At 12.30pm in New York, the Dow was up more than 300 points to 34,179. The S&P 500 was trading at 4131.

While US equities are rallying, Morgan Stanley strategists led by Mike Wilson are wary.

“Client conversations have shifted from how much downside is left to when is that downside coming? Speculative bear market rallies can have that effect. They make one question their fundamental analysis and assume the market ‘knows something’ and this becomes a set-up for the next potential trap.
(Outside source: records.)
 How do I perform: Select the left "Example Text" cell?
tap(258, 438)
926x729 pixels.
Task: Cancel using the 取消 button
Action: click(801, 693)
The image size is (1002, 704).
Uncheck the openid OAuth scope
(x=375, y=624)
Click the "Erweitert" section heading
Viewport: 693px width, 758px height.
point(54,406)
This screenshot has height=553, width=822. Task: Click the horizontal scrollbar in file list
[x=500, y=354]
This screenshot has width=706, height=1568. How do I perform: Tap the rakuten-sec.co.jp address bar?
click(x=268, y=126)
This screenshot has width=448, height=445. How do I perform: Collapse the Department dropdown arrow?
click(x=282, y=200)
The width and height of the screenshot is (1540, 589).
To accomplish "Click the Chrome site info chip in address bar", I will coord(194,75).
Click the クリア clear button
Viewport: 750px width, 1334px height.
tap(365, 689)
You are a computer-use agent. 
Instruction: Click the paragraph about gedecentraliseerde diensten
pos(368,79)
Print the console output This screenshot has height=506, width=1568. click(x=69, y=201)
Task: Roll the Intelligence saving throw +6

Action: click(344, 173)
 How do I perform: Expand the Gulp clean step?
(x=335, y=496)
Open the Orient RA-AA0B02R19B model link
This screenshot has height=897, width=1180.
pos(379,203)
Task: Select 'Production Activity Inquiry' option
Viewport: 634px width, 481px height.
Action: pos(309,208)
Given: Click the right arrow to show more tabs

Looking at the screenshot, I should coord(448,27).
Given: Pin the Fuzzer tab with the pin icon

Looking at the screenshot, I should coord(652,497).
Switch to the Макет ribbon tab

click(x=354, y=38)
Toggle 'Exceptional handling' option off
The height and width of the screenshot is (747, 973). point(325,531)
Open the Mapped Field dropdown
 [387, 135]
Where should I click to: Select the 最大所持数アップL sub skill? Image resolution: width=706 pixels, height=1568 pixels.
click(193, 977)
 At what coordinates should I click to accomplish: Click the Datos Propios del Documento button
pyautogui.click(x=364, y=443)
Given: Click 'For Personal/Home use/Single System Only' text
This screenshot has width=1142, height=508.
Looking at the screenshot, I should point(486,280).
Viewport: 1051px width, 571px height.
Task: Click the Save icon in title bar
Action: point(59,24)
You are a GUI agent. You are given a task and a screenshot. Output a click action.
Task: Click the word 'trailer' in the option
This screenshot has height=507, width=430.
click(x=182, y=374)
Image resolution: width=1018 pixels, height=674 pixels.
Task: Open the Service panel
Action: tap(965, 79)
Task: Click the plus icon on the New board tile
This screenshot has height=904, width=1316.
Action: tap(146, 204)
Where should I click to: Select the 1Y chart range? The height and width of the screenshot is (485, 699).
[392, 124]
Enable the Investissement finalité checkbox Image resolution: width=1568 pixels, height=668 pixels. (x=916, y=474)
“With equity markets showing some real signs of exhaustion last week, we think the risk-reward is as poor as it’s been at any time during this bear market.”

Today’s agenda

Local: Westpac-MI February consumer confidence at 10.30am AEDT; NAB January business survey at 11.30am AEDT

Overseas data: Japan fourth-quarter GDP, December industrial production; Eurozone fourth quarter GDP at 9pm AEDT; UK December ILO unemployment rate; US January CPI at 12.30am AEDT on Wednesday

Other top stories

Consumers cut spending ahead of three more RBA rate rises Financial markets have ramped up expectations the Reserve Bank will raise its cash rate at least three more times to above 4 per cent this year to combat inflation.

The super sector’s 10 biggest investments revealed Super funds are overweight banks and underweight tech stocks, according to new research aggregating investments made by the biggest players in the sector.

Market highlights

ASX futures up 37 points or 0.5 per cent to 7387 near 4.30am AEDT

  • AUD +0.7% to 69.67 US cents
  • Bitcoin -2.4% to $US21,490 at 4.30am AEDT
  • On Wall St at 12.30pm: Dow +0.9% S&P +1% Nasdaq +1.4%
  • In New York: BHP +1% Rio +0.6% Atlassian +2.5%
  • Tesla -1% Apple +2% Amazon +1.7% Microsoft +3.9%
  • In Europe: Stoxx 50 % FTSE % CAC % DAX %
  • Spot gold -0.7% to $US1852.80/oz at 12.28pm in New York
  • Brent crude +0.1% to $US86.47 a barrel
  • Iron ore -3.5% to $US120.40 a tonne
  • 10-year yield: US 3.72% Australia 3.75% Germany 2.37%
  • US prices as of 12.30pm in New York

United States

Americans anticipate income growth to slow and inflation to stay elevated in the Federal Reserve Bank of New York’s survey of consumer expectations, Bloomberg reported.

Median expected growth in household income declined 1.3 percentage point to 3.3 per cent in the January survey, the largest monthly drop in data going back almost 10 years, the New York Fed in a report. Views on inflation one year ahead were unchanged at 5 per cent.

Expectations for income growth remain higher than their pre-pandemic levels. Still, increasing budget strain is showing in the results, with the average perceived probability of missing a minimum debt payment over the next three months ticking up in January.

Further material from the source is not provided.